Le gouvernement Trump accentue sa “chasse aux sorcières” contre les antifas
Le secrétaire d’État américain, Marco Rubio, a lancé une invitation officielle à des responsables politiques de plus de soixante pays pour assister à une réunion au sommet, prévue le 16 juillet à Washington. Cette rencontre abordera la « résurgence d’une menace terroriste transnationale d’extrême gauche ». Cette initiative a suscité des inquiétudes au sein du gouvernement américain, notamment parmi des officiels du ministère de la Justice et du conseil juridique de la Maison-Blanche, ainsi que chez certains alliés européens qui ne perçoivent pas cette menace de la même manière.

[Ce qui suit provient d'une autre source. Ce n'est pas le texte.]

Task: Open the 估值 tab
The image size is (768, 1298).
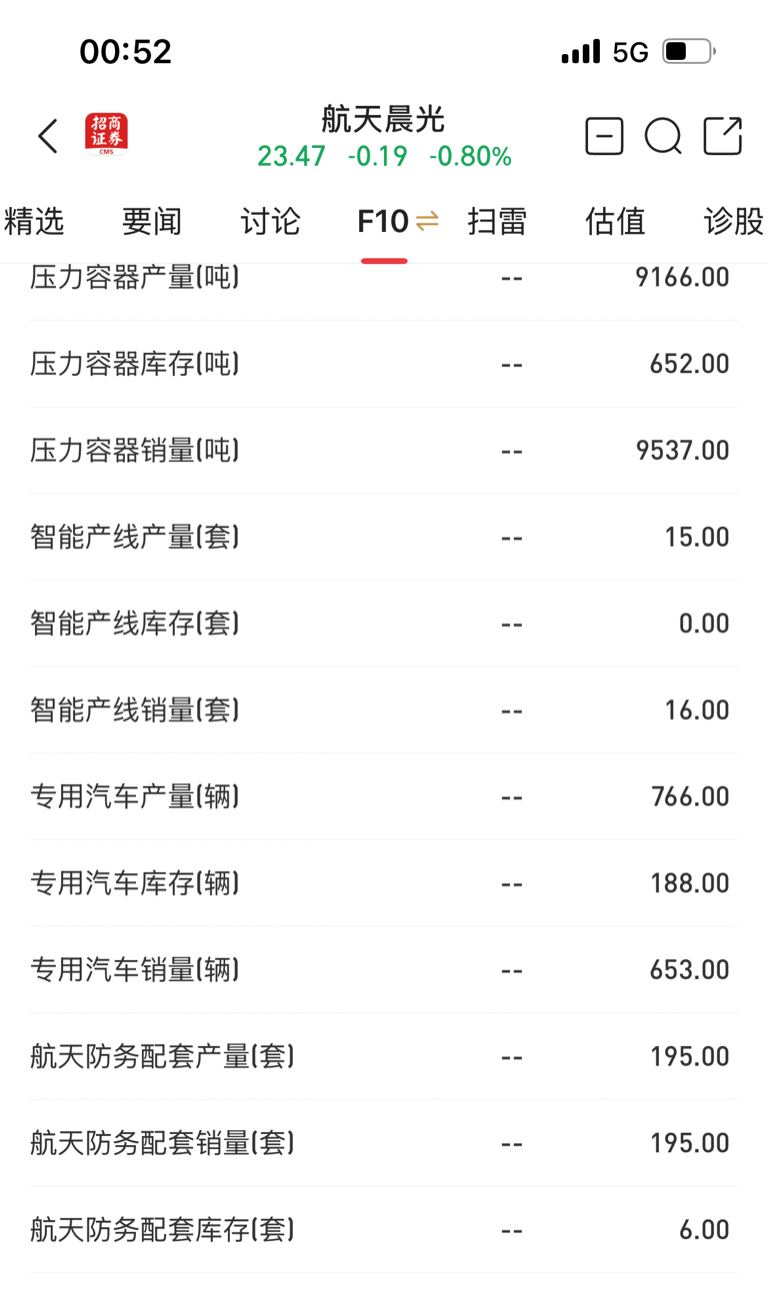Action: tap(615, 221)
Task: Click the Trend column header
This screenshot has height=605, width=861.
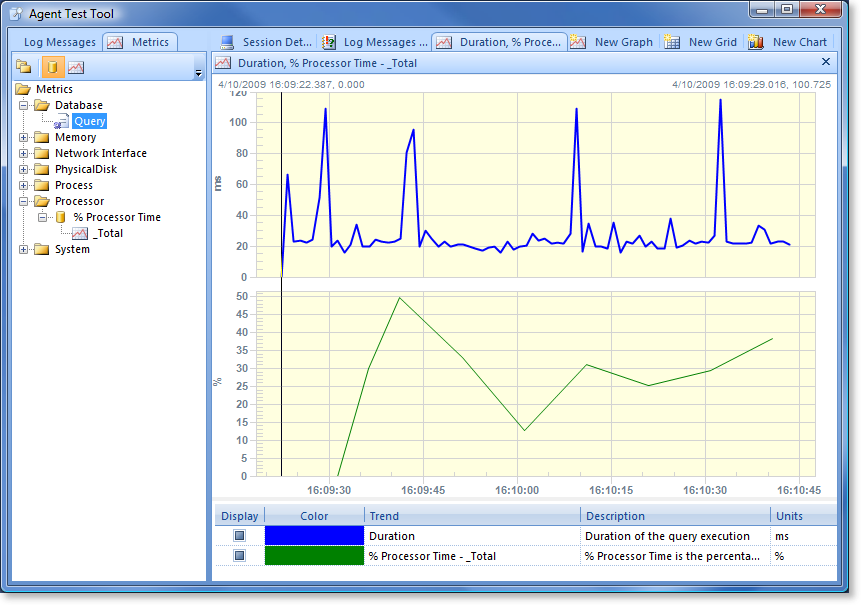Action: [x=384, y=516]
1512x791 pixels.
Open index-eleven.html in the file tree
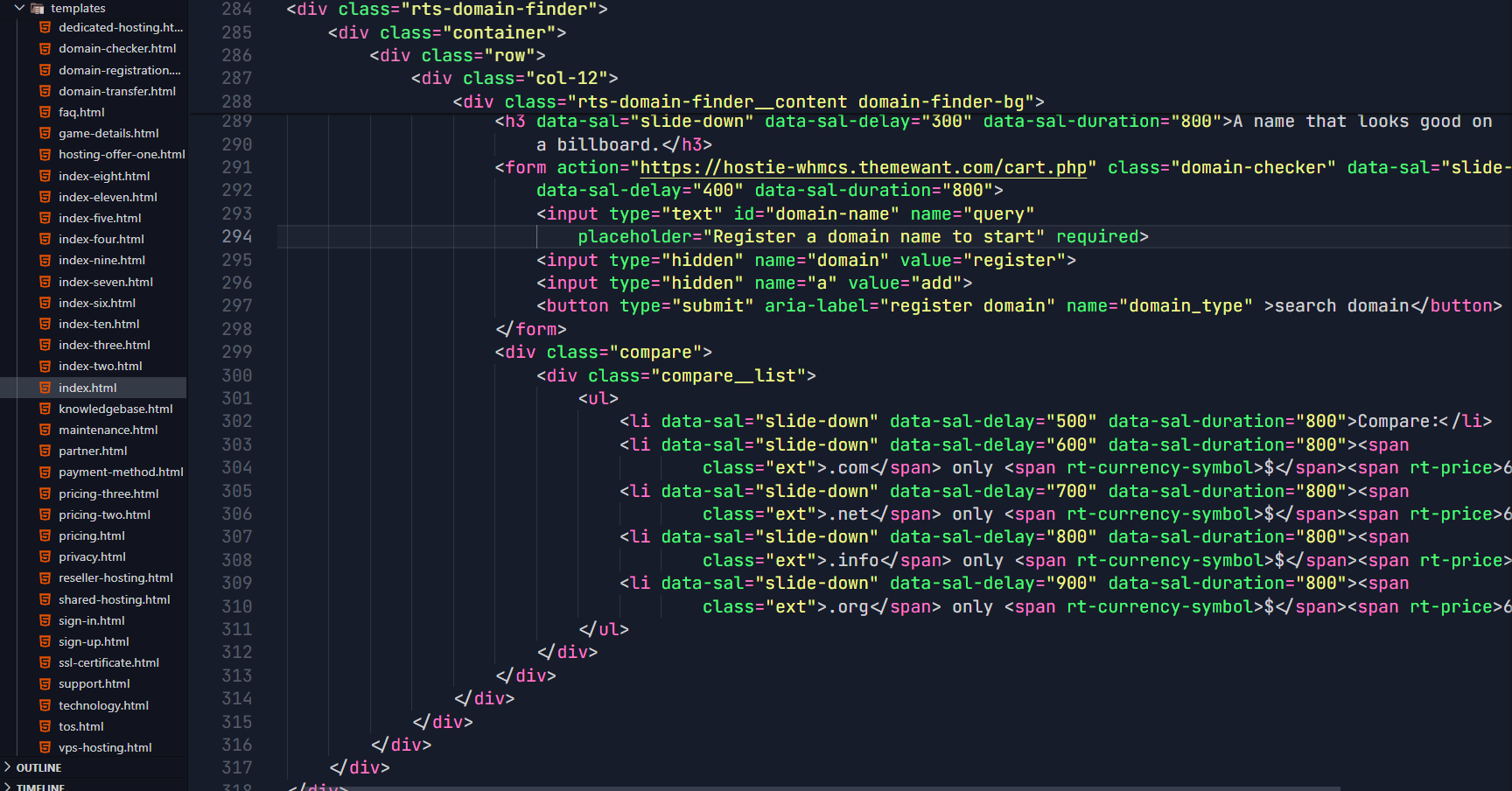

Des membres du gouvernement Trump, comme Sebastian Gorka, responsable de la lutte antiterroriste, soutiennent fermement cette initiative. Gorka a notamment déclaré que qualifier les antifas de « terrorisme étranger » permettrait de justifier des poursuites contre les militants américains associés à ce mouvement.
Un dangereux précédent
Stephen Miller, chef de cabinet adjoint de la Maison-Blanche, partage également cette vision et a plaidé pour que les antifas soient classés comme une organisation terroriste étrangère, citant des liens avec des entités à l’étranger. Tommy Pigott, porte-parole du département d’État, a affirmé que la réunion était nécessaire car le terrorisme d’extrême gauche constitue une menace ancienne qui réémerge avec des liens transnationaux.
Établir un lien avec des organisations terroristes étrangères permettrait au gouvernement américain d’utiliser des outils de contre-terrorisme, tels que la mise sous surveillance, pour enquêter sur des militants américains étiquetés comme extrémistes de gauche. Toutefois, des membres de l’administration expriment des préoccupations quant à la création d’un précédent, craignant que cette approche puisse être utilisée par un futur président démocrate contre des militants conservateurs.